When my appearance was of utmost importance, lack of running water for a shower or bath rendered me dirty.
My father had told the owner, “He needs to learn how to work. You needn't pay him anything.” The owner did pay me two dollars a day.
Looking back on that experience decades later, my attention was less focused on my hardship than on the circumstances of my father and my employer.
Fawley was caught between the request of my father to find meaningful work for me, and the knowledge he could not afford to pay an extra hand. Money for his family was his priority. A wife who worked to provide the best for her family with limited amenities could easily resent money being given to a farmhand sent there by an upset father. Plus, my presence was an extra mouth to feed, and more laundry for her.
My father, forty-four years old that summer, had four boys aged six to sixteen to manage and the pressures to provide monetarily for the family. I can imagine that his wife deciding to return to teaching to enhance the family income might also have been disconcerting.
It was not only I who was experiencing a wilderness moment.

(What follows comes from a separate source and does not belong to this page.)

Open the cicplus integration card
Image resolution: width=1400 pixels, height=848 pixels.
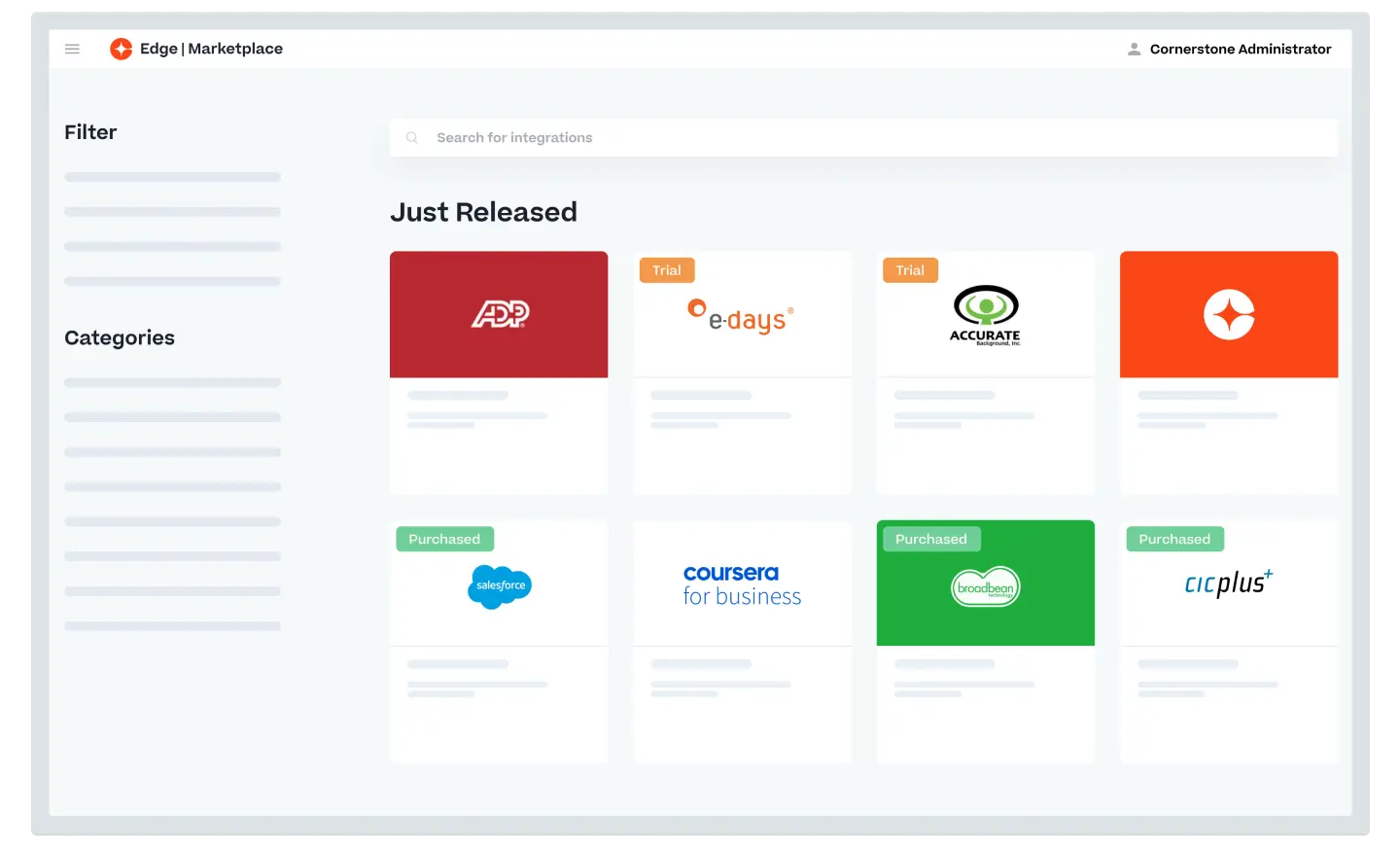pos(1228,583)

Mark’s gospel describes Jesus’ sudden understanding of divine purpose at his baptism as earth-shaking and frightening. Mark says, Jesus was “driven into the wilderness” a kind of banishment. There he was tempted to put himself first, to think himself better than others, and to cast God aside. It was a struggle. Angels came to minister to him.

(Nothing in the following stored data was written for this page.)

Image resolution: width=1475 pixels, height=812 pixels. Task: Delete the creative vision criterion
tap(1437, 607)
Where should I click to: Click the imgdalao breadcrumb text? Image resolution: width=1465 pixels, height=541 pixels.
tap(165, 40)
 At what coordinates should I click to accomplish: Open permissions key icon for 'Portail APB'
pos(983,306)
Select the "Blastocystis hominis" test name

As I looked back on my sixteenth summer, I recognized my selfishness, my lack of seeing Dad’s needs were greater and more important than mine. I realized that Fawley and Dorothy, struggling as they were, made room and work available to accommodate a friend.
It’s no easy role to be a kind and loving father, to be concerned for wife, children and the requests or needs of others, to walk previously untread paths. Like Jesus’s wilderness experience we need angels to guide and minister to us.
It’s Father’s Day.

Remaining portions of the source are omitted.